4th November 2022
Isla Pinos, San Blas, Panama – Ustupu, San Blas, Panama via Bahia De Masargandi, San Blas, Panama
At this time of year, the UK is awash with celebrations. At the end of October people dress up as something from the occult and terrorise homeowners with the threats of violence and menaces. A few days later everyone comes together to commemorate the state torture, forced confession and subsequent murder of a religious martyr.* The San Blas have also been full of Celebrations but they’ve been a lot less macabre and much more wholesome.
Leaving Isla Pinos we hoped that upon arrival in the next bay we’d be celebrating on Ruffian as we had a race on with Free Spirit. Free Spirit however had other ideas as they employed every trick in the book. First, they silently sailed off their anchor, then took a short cut through the shallows and finally, instead of facing backwards and reading books, they set a spinnaker, concentrated on sail trim and zoomed into the distance. This outrageous behaviour (and that they didn’t actually know they were in a race) led to Ruffian’s defeat but we still had something to celebrate.
The water we were sailing in was perfectly clear and flat and the dolphins that we had for company at sea followed us deep into the bay. Even as we dropped the anchor, they swum around us intrigued by the noise and then later focussed on the fish we had disturbed on the seabed.
The deserted bay we’d anchored in proved to be only near deserted. A small isolated hut sat lonely on a tiny atoll and within no time we’d met Mr Martin Martinez who invited us to his farm, offered to guide us through the mangroves and take us on a surprise adventure.
Under Martin’s guidance, deep in the mangroves Brock pushed his way through the overhanging foliage and as the water grew too shallow even for him, we dismounted and felt the ooze of mud between our toes. We were now in the dense jungle, far from the sea and surrounded by the sounds of the forest. To our untrained eye we just saw green, but as Martin educated us, we started to see limes, ñame (a kind of yam) and yucca, mango and noni trees. Sustenance could be gained from every plant we saw, and Martin’s forest farm was providing for him, his family and his grandchildren.
Martin also told us of the impending celebrations that were about to take place in the town, which was within rowing distance of his hut, but he was happy with his quiet isolation. The celebrations would see the whole populace dressing up, parading and marking the independence of Panama from ‘Gran Colombia’ in 1903. It was set to be quite a spectacle.
Having no idea what to expect, we landed in town where all the streets were deserted and not a single voice shattered the silence. Every house looked recently abandoned as fires smoked, windows were still open and doors swung gently back and forth. Working our way to the town square we found a mass of humanity, all either lined up ready to parade or looking on, intimately invested in everything this gathering represented.
Songs were sung, traditional dances made, thanks were given and then the drums fired up. In unison ladies dressed with matching molas, children in uniforms of every type and resplendent village elders set off in time to the beat. Above the base noise of the drums, pan pipers lifted the tones giving a spiritual feel to the show of unity.

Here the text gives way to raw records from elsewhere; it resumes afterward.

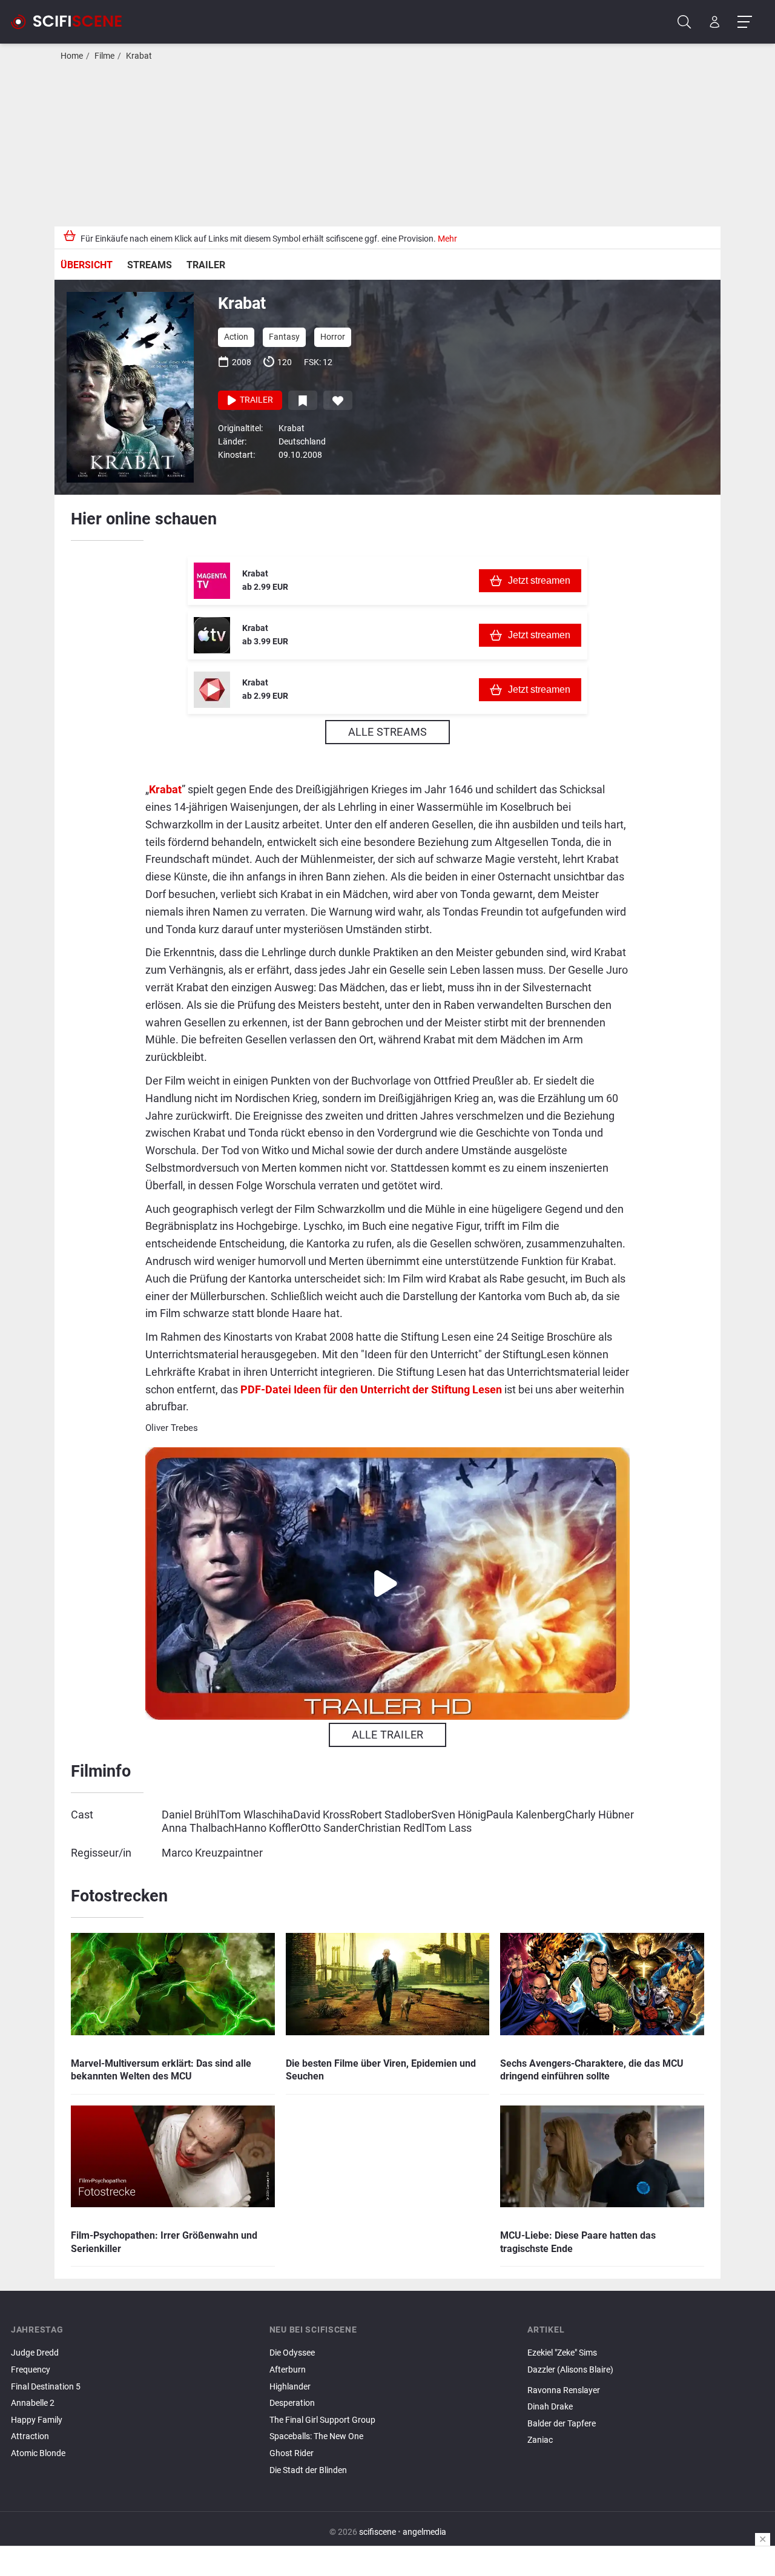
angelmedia (424, 2532)
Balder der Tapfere (561, 2424)
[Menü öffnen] (744, 22)
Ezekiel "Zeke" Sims (562, 2353)
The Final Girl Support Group (322, 2420)
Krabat (139, 56)
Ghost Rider (291, 2453)
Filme (104, 56)
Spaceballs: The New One (316, 2436)
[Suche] (684, 22)
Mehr (447, 239)
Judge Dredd (35, 2353)
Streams (149, 265)
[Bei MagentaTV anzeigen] (212, 581)
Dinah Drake (550, 2407)
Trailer (205, 265)
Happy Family (36, 2420)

Having walked every street and alleyway in unison, celebrations of individual success were now happening. Infront of all the great and the good academic achievements were bestowed, feats of cultural success were awarded all to the cheers and admiration of the entire village.
With the rest of the day left for entertainment every spare space was turned into a court for what seems to be the national game; volleyball. Every team was expertly laying up shots, bashing the ball with amazing precision or jumping to unfathomable heights and if you were not on a team then it was up to you to cheer, applaud and become emotionally invested in the struggles of those on the court.

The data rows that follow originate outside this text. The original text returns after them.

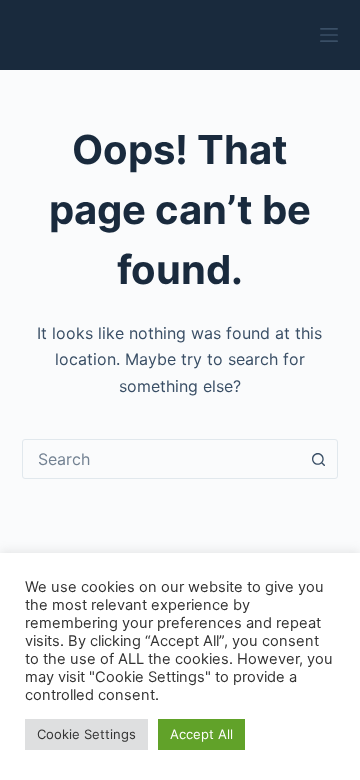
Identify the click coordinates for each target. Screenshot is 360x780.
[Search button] (318, 459)
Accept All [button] (201, 734)
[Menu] (329, 35)
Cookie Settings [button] (86, 734)
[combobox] (161, 459)
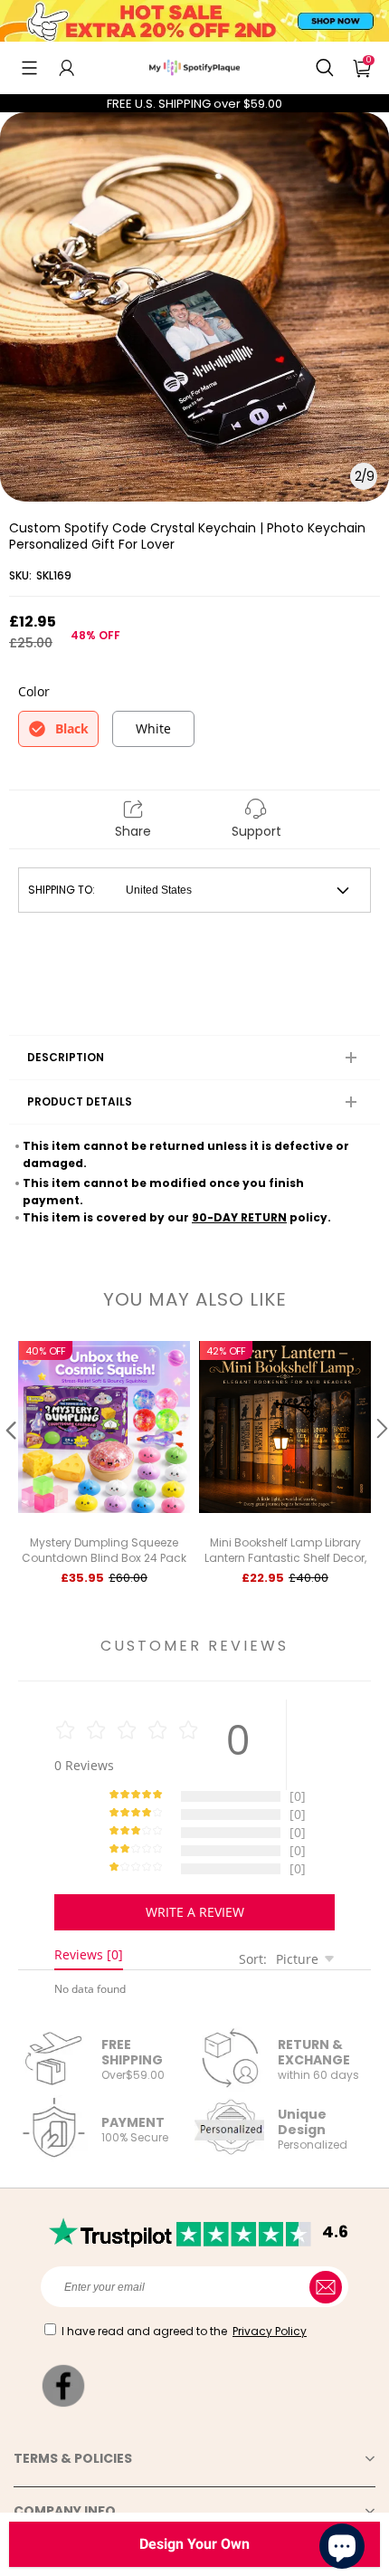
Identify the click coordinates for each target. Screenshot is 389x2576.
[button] (29, 68)
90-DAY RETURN (239, 1217)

Being part of the Kuna Yala celebration, we have not missed the sweet treats of toffee apples and toasted marshmallows of Guy Faulks night nor the apple bobbing and orange treats of Halloween. We have seen something much sweeter in the marking of independence and devolution of the people that continue to amaze us with their warm welcomes, rich history and fascinating culture that are the Kuna Yala Indians.
* Halloween and Guy Faulks respectively.